(Beginning of Given entries)
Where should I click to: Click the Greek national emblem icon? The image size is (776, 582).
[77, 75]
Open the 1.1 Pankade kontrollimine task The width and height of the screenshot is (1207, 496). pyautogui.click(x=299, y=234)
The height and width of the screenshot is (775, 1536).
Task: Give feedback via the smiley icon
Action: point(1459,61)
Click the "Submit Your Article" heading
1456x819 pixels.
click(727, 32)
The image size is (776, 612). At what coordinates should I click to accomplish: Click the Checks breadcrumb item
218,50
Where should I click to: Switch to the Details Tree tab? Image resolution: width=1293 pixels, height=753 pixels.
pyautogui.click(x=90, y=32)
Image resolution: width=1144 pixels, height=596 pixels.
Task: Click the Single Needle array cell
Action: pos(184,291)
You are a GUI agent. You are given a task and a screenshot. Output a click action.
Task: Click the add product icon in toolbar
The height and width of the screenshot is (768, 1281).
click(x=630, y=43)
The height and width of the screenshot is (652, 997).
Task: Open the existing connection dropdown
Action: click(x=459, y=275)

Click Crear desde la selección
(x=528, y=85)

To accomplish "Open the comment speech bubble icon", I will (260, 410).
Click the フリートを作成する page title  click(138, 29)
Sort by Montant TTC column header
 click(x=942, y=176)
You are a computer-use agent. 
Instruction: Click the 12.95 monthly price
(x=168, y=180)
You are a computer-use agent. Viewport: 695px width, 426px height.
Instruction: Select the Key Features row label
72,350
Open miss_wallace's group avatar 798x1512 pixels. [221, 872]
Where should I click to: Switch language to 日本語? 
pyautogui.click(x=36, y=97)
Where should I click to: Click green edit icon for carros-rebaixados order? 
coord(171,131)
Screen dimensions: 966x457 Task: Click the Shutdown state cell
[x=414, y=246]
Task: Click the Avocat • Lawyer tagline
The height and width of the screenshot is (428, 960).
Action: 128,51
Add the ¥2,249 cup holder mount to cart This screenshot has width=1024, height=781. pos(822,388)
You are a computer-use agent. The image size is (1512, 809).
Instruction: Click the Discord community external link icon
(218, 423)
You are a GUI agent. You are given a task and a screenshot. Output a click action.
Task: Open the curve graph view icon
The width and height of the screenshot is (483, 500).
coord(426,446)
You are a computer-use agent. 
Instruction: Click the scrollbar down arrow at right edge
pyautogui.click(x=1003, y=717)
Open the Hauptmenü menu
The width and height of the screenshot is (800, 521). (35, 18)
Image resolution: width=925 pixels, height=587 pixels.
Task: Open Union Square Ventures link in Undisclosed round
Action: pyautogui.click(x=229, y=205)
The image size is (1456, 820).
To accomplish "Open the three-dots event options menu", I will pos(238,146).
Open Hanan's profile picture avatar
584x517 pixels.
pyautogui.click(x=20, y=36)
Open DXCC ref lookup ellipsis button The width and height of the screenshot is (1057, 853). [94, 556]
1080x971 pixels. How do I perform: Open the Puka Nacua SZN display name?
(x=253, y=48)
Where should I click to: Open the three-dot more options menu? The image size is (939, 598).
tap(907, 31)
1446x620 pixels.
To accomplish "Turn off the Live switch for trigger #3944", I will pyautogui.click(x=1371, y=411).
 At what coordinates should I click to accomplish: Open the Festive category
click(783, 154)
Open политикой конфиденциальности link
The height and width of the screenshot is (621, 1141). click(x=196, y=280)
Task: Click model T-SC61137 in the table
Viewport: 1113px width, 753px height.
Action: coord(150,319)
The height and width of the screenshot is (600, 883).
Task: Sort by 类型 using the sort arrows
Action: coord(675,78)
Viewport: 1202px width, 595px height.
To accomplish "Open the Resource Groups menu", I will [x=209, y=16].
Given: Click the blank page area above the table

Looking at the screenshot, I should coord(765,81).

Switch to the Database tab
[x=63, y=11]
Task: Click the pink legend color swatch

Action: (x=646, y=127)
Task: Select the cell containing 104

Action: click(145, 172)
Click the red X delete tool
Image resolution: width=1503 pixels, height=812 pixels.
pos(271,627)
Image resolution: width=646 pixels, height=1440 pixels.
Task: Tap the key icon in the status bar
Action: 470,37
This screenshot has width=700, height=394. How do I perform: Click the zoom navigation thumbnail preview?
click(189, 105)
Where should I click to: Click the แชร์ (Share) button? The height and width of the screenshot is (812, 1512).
(End of Given entries)
Your assignment: Each record needs to be given again exactly.

Output for this exercise:
Where should I click to: Click the Greek national emblem icon? The image size is (776, 582).
[77, 75]
Open the 1.1 Pankade kontrollimine task The width and height of the screenshot is (1207, 496). pyautogui.click(x=299, y=234)
The height and width of the screenshot is (775, 1536).
Task: Give feedback via the smiley icon
Action: point(1459,61)
Click the "Submit Your Article" heading
1456x819 pixels.
click(727, 32)
The image size is (776, 612). At what coordinates should I click to accomplish: Click the Checks breadcrumb item
218,50
Where should I click to: Switch to the Details Tree tab? Image resolution: width=1293 pixels, height=753 pixels.
pyautogui.click(x=90, y=32)
Image resolution: width=1144 pixels, height=596 pixels.
Task: Click the Single Needle array cell
Action: pos(184,291)
You are a GUI agent. You are given a task and a screenshot. Output a click action.
Task: Click the add product icon in toolbar
The height and width of the screenshot is (768, 1281).
click(x=630, y=43)
The height and width of the screenshot is (652, 997).
Task: Open the existing connection dropdown
Action: click(x=459, y=275)

Click Crear desde la selección
(x=528, y=85)

To accomplish "Open the comment speech bubble icon", I will (260, 410).
Click the フリートを作成する page title  click(138, 29)
Sort by Montant TTC column header
 click(x=942, y=176)
You are a computer-use agent. 
Instruction: Click the 12.95 monthly price
(x=168, y=180)
You are a computer-use agent. Viewport: 695px width, 426px height.
Instruction: Select the Key Features row label
72,350
Open miss_wallace's group avatar 798x1512 pixels. [221, 872]
Where should I click to: Switch language to 日本語? 
pyautogui.click(x=36, y=97)
Where should I click to: Click green edit icon for carros-rebaixados order? 
coord(171,131)
Screen dimensions: 966x457 Task: Click the Shutdown state cell
[x=414, y=246]
Task: Click the Avocat • Lawyer tagline
The height and width of the screenshot is (428, 960).
Action: 128,51
Add the ¥2,249 cup holder mount to cart This screenshot has width=1024, height=781. pos(822,388)
You are a computer-use agent. The image size is (1512, 809).
Instruction: Click the Discord community external link icon
(218, 423)
You are a GUI agent. You are given a task and a screenshot. Output a click action.
Task: Open the curve graph view icon
The width and height of the screenshot is (483, 500).
coord(426,446)
You are a computer-use agent. 
Instruction: Click the scrollbar down arrow at right edge
pyautogui.click(x=1003, y=717)
Open the Hauptmenü menu
The width and height of the screenshot is (800, 521). (35, 18)
Image resolution: width=925 pixels, height=587 pixels.
Task: Open Union Square Ventures link in Undisclosed round
Action: pyautogui.click(x=229, y=205)
The image size is (1456, 820).
To accomplish "Open the three-dots event options menu", I will pos(238,146).
Open Hanan's profile picture avatar
584x517 pixels.
pyautogui.click(x=20, y=36)
Open DXCC ref lookup ellipsis button The width and height of the screenshot is (1057, 853). [94, 556]
1080x971 pixels. How do I perform: Open the Puka Nacua SZN display name?
(x=253, y=48)
Where should I click to: Open the three-dot more options menu? The image size is (939, 598).
tap(907, 31)
1446x620 pixels.
To accomplish "Turn off the Live switch for trigger #3944", I will pyautogui.click(x=1371, y=411).
 At what coordinates should I click to accomplish: Open the Festive category
click(783, 154)
Open политикой конфиденциальности link
The height and width of the screenshot is (621, 1141). click(x=196, y=280)
Task: Click model T-SC61137 in the table
Viewport: 1113px width, 753px height.
Action: coord(150,319)
The height and width of the screenshot is (600, 883).
Task: Sort by 类型 using the sort arrows
Action: coord(675,78)
Viewport: 1202px width, 595px height.
To accomplish "Open the Resource Groups menu", I will [x=209, y=16].
Given: Click the blank page area above the table

Looking at the screenshot, I should coord(765,81).

Switch to the Database tab
[x=63, y=11]
Task: Click the pink legend color swatch

Action: (x=646, y=127)
Task: Select the cell containing 104

Action: click(145, 172)
Click the red X delete tool
Image resolution: width=1503 pixels, height=812 pixels.
pos(271,627)
Image resolution: width=646 pixels, height=1440 pixels.
Task: Tap the key icon in the status bar
Action: 470,37
This screenshot has width=700, height=394. How do I perform: Click the zoom navigation thumbnail preview?
click(189, 105)
Where should I click to: Click the แชร์ (Share) button? The height and width of the screenshot is (812, 1512).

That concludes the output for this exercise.